I ricercatori canadesi hanno contattato gli autori degli studi, e hanno chiesto loro di fornirgli i dati relativi all’articolo in questione. Se per i lavori risalenti a due anni fa non sono emersi particolari problemi, la percentuale di articoli di cui erano ancora disponibili i dati originali calava invece drasticamente nel caso di lavori più vecchi, e con una casistica a dir poco disarmante: il 17% in meno per ogni anno, tanto che solo per il 20%  degli articoli pubblicati negli anni ’90 risultavano ancora disponibili i dati originali.

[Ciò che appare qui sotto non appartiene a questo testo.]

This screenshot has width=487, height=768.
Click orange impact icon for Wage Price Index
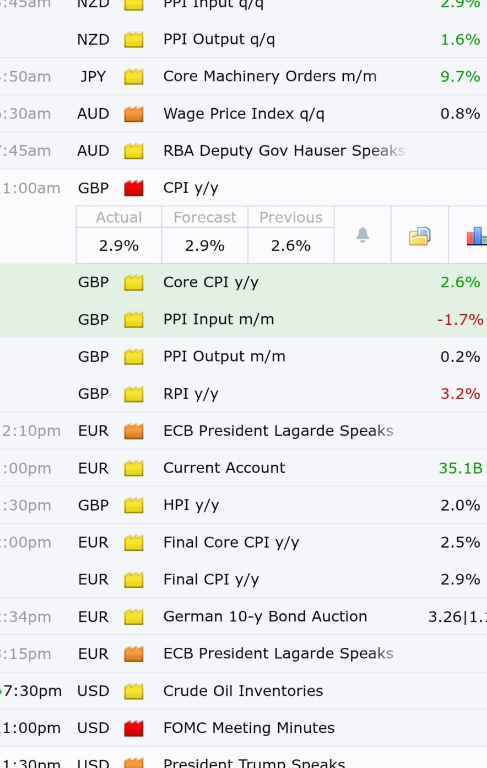(x=134, y=114)
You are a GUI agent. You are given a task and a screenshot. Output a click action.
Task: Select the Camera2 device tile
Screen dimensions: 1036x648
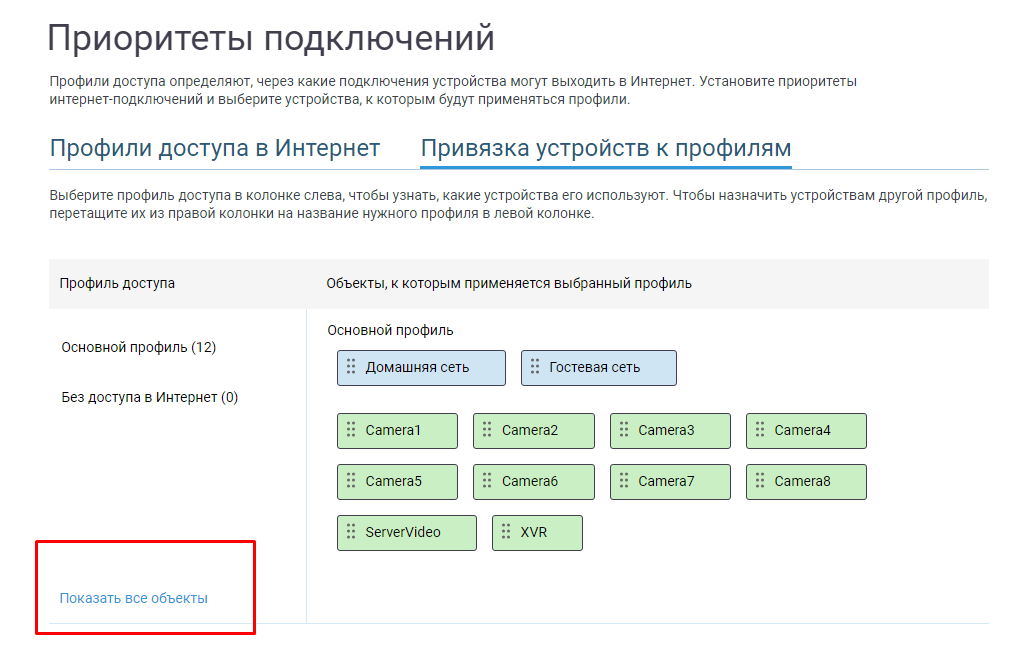534,431
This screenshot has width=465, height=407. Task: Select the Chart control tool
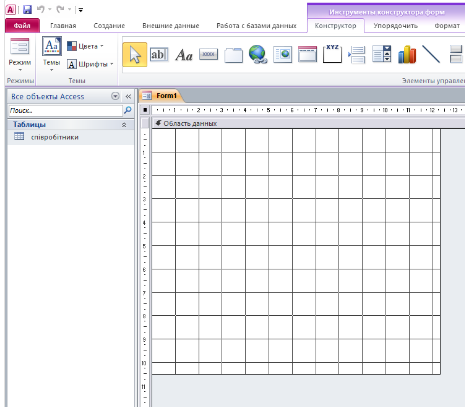click(407, 54)
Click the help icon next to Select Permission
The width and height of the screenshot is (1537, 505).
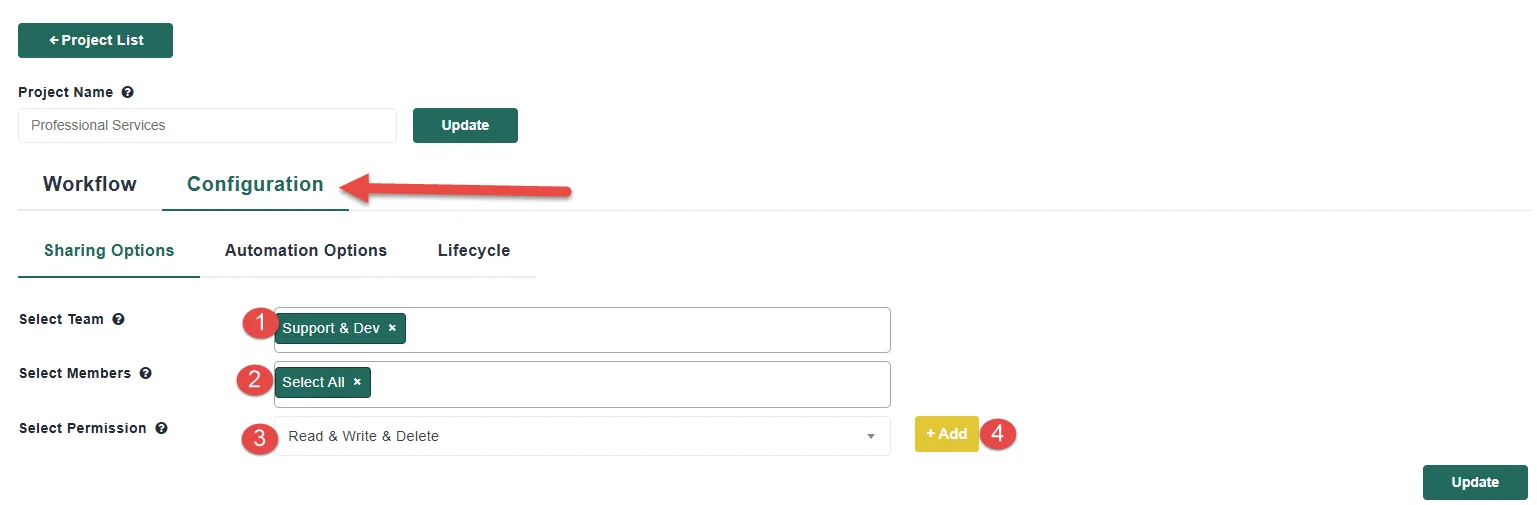(x=161, y=428)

Complotto? Truffa? Forse no, magari si tratta più che altro di distrazione e superficialità da parte degli scienziati. “Nella maggior parte dei casi i ricercatori hanno risposto “dovrebbero trovarsi in questo o quel luogo”, riferendosi magari alla soffitta della casa dei genitori, o a un dischetto per Pc, oppure pendrive di cui non vedono un lettore da 15 anni”, racconta su Nature Timothy Vines, ricercatore della University of British Columbia di Vancouver che ha coordinato lo studio. “In teoria i dati originali esistono ancora, ma in pratica il tempo e la fatica che dovrebbero fare i ricercatori per recuperarli rende la cosa proibitiva”. Persino contattare i ricercatori è risultata spesso un’impresa impossibile. Le chance di trovare un email funzionante diminuivano infatti del 7% per ogni anno trascorso dalla pubblicazione dell’articolo, tanto che Vines e colleghi sono riusciti infatti ad entrare in contatto solamente con il 37% degli scienziati cercati. Anche tra quelli con un indirizzo email aggiornato, solo poco più della metà si è degnata di rispondere alla loro richiesta.

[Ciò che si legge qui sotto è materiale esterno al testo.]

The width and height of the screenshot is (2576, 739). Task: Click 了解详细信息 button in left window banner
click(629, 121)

Si tratta di una questione seria, perché (almeno per chi crede nell’Open Access) il progresso scientifico si fonda da sempre sulla condivisione delle conoscenze e dei dati tra ricercatori. La tendenza, invece, sembra tristemente andare nella direzione opposta. Specialmente in campo bio-medico, dove è in atto una vera e propria guerra tra le industrie del farmaco, che hanno tutto l’interesse a tenere segreti i dati delle ricerche da loro finanziate, e la comunità scientifica, che richiede il libero accesso ai risultati. Un’indagine presentata a settembre durante l’International Congress on Peer Review and Biomedical Publication di Chicago ha dimostrato ad esempio che in soli 4 anni, gli autori di articoli pubblicati sui prestigiosi Annals of Internal Medicine disposti a rendere pubblici i propri dati sono diminuiti drasticamente, passando dal 62% nel 2008 al 47% nel 2012.